Niemann-Pick type C disease (NPC) is a rare inherited lysosomal storage disorder characterized by lysosomal cholesterol accumulation leading to progressive neurodegeneration. It is intriguing that this rare disease (caused by mutations in NPC1or NPC2genes) shows several key features of a complex Alzheimer's disease (AD) including accumulation of amyloid-β (Aβ) peptides and hyperphosphorylation of tau.

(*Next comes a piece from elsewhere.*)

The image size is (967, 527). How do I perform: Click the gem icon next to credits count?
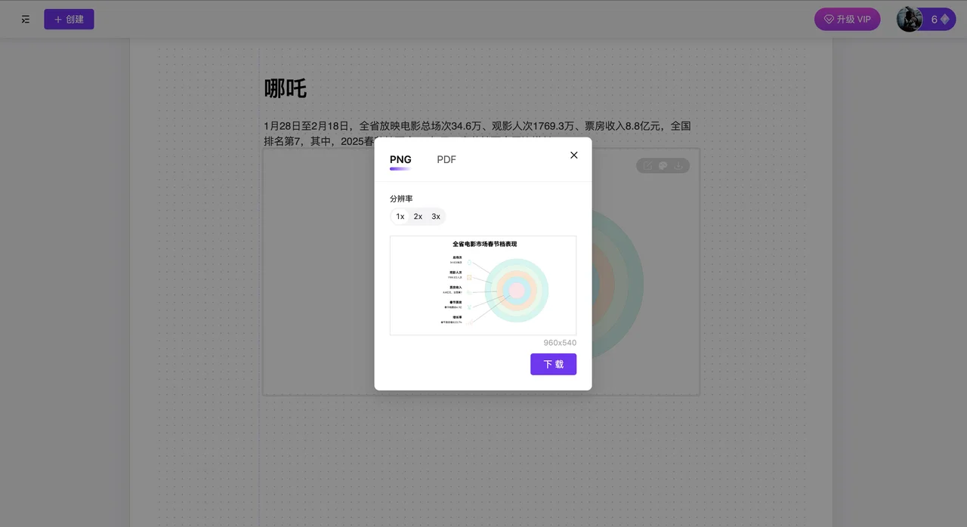[x=945, y=19]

However, these two neurodegenerative disorders show different regional vulnerabilities; while hippocampus is the most affected region in AD and is spared in NPC disease, the cerebellum is spared in AD but is primarily affected in NPC resulting in extensive loss of Purkinje cells. In this project we will use the knowledge gained through extensive research on the most common neurodegenerative disease AD to elucidate molecular mechanism(s) of neurodegeneration in a rare disorder NPC. We have previously reported that increased levels of Aβ in NPC are due to enhanced β-secretase (BACE1) processing of β-amyloid precursor protein (APP).

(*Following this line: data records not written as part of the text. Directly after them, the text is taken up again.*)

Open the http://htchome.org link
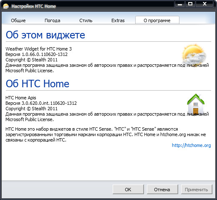217x200 pixels. tap(192, 145)
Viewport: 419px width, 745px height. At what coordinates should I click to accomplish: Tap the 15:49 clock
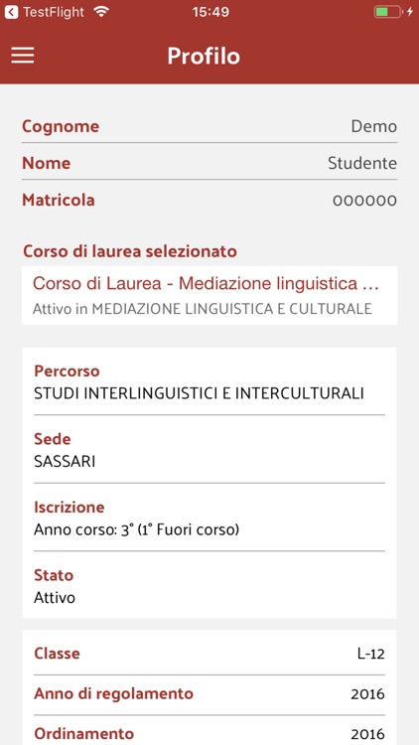(210, 12)
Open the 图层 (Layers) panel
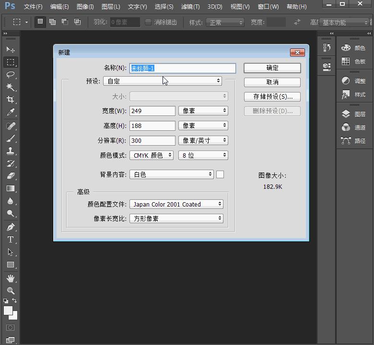Screen dimensions: 374x345 (x=354, y=114)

In addition to APP, novel BACE1 substrates were recently identified making BACE1 a major sheddase in the nervous system. Based on these findings, in this project we will elucidate the role of BACE1 in the pathogenesis of NPC and whether BACE1 may represent a novel target for treating/ameliorating NPC disease. We will analyze BACE1-proteolysis and distribution of APP and the two recently identified top BACE1 substrates in hippocampus and cerebellum of NPC1- and wt-mice. Primary hippocampal and cerebellar Purkinje neuronal cultures will be used to dissect the mechanism(s) of the BACE1-mediated effect on pathological features of NPC. Also, we will develop anex vivo model of NPC disease using hippocampal and cerebellar organotypic brain slices and will monitor whether BACE1-inhibition may prevent/ameliorate any of the NPC pathological features. Lastly, we will genetically deplete BACE1 in NPC1-mice to validate our findingsin vivo.

These studies may indicate a role of BACE1 in NPC pathogenesis and the potential of targeting BACE1 as an alternative approach for treating this devastating disease.